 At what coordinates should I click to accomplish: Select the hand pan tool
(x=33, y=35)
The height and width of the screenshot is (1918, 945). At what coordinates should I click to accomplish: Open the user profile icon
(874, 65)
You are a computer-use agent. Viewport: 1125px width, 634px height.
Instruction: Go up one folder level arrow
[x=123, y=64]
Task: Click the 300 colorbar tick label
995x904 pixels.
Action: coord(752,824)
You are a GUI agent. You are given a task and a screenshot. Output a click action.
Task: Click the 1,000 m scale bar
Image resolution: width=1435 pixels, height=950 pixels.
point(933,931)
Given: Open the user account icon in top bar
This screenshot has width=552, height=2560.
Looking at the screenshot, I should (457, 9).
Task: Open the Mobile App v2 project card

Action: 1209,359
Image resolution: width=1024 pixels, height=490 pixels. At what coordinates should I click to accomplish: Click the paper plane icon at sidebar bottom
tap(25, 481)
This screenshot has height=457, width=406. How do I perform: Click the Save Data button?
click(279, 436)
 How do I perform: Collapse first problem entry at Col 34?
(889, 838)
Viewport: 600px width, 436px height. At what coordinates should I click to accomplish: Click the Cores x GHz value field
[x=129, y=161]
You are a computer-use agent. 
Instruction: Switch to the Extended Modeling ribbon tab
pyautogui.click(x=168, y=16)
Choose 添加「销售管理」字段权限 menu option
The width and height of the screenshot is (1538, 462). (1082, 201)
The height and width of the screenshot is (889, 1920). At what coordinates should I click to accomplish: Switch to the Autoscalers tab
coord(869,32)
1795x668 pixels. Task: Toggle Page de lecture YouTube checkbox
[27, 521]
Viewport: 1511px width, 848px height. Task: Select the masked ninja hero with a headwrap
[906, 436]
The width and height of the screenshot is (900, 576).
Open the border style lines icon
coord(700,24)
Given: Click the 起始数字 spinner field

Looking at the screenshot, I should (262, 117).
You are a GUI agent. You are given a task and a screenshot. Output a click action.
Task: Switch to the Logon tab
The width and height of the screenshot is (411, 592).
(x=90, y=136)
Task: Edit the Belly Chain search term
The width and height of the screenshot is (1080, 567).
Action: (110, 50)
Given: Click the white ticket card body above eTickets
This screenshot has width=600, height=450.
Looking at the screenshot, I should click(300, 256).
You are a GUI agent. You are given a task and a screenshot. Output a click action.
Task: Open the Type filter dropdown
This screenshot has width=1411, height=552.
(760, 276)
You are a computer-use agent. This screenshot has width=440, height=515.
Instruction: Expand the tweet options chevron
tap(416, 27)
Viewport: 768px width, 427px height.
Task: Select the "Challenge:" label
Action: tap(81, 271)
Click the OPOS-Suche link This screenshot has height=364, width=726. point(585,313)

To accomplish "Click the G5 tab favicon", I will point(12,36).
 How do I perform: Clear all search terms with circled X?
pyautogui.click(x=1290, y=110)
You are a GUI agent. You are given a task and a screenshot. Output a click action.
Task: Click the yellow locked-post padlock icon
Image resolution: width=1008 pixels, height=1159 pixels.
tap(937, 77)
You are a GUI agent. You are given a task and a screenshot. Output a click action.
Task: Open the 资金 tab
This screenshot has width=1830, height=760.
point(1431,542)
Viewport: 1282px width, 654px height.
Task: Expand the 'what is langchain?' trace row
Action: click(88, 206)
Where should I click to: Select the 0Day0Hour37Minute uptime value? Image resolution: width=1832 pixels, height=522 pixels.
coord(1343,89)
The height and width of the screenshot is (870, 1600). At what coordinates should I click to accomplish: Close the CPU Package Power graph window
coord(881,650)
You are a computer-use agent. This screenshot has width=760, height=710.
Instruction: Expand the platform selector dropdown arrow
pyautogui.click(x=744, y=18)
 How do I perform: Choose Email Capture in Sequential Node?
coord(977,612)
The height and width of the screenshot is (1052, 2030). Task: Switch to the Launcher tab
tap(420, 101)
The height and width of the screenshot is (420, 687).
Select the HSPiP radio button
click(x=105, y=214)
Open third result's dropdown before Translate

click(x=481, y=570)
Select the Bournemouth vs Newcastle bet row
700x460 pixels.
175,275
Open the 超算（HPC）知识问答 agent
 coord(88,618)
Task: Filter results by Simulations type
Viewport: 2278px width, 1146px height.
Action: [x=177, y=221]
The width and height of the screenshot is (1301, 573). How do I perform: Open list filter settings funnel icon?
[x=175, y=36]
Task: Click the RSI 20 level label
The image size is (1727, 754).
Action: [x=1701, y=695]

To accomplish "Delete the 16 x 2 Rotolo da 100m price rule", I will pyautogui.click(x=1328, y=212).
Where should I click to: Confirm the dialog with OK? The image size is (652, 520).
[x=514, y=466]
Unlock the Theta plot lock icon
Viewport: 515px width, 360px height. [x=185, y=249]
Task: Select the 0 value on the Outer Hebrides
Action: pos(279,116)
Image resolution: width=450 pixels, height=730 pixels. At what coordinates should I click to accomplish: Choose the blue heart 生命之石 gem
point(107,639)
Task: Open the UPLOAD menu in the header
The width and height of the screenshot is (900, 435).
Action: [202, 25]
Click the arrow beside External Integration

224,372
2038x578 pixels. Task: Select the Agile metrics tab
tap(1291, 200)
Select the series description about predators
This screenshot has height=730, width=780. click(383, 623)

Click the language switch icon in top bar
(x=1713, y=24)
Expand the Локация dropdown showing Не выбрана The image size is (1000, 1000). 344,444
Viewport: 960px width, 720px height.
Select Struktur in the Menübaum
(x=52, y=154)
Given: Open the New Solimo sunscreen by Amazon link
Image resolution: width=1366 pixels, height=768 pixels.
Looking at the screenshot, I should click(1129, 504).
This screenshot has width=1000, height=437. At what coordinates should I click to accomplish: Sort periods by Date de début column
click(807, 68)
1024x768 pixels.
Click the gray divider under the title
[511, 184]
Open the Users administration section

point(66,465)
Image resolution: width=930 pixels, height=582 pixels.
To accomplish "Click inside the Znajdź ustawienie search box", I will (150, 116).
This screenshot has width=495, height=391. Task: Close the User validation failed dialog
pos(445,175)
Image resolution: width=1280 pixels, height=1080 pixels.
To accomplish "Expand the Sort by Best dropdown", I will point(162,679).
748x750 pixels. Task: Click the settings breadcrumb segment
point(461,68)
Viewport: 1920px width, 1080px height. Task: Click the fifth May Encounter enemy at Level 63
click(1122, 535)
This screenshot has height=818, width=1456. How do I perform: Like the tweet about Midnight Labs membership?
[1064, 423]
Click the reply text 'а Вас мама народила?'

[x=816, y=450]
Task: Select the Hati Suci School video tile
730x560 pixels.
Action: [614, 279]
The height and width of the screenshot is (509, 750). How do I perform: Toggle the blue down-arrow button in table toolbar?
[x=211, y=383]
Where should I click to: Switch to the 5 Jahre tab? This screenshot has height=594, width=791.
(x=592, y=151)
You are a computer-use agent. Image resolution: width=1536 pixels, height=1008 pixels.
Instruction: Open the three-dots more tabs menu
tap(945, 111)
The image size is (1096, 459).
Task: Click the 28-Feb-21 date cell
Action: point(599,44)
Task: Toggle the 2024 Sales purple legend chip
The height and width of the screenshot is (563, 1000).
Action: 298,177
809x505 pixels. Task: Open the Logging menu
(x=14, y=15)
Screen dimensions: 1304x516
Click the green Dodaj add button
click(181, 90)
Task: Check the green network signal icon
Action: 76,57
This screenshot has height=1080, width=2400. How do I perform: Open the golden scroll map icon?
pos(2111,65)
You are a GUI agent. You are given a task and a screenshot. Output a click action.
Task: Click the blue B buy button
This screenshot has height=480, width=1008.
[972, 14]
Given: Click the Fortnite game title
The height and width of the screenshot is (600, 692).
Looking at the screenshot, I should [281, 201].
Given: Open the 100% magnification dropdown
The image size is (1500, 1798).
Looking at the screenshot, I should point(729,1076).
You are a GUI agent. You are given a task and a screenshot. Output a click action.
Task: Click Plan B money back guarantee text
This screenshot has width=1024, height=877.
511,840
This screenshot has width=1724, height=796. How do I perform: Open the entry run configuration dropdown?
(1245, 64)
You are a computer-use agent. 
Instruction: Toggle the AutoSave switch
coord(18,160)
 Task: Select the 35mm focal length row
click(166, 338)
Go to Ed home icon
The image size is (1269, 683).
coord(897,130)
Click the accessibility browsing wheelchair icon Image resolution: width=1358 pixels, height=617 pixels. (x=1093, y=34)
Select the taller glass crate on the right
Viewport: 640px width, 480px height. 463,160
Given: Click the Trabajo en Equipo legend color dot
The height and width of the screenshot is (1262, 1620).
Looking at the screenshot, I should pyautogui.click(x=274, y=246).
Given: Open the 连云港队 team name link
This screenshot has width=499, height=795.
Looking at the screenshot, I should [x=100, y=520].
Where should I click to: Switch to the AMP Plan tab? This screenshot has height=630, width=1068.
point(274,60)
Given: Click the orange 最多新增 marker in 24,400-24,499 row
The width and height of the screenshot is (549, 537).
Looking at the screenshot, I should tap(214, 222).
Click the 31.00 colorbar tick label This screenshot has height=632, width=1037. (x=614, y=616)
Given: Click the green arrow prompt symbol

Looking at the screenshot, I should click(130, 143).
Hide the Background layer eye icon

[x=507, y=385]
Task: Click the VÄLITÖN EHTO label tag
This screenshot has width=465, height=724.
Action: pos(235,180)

Problem to work on: From the records above, print exactly the lines that run from the line with "has width=440, height=515." to the line with "Click the OPOS-Suche", inclusive.

Solved exercise:
You are a computer-use agent. This screenshot has width=440, height=515.
Instruction: Expand the tweet options chevron
tap(416, 27)
Viewport: 768px width, 427px height.
Task: Select the "Challenge:" label
Action: tap(81, 271)
Click the OPOS-Suche link This screenshot has height=364, width=726. point(585,313)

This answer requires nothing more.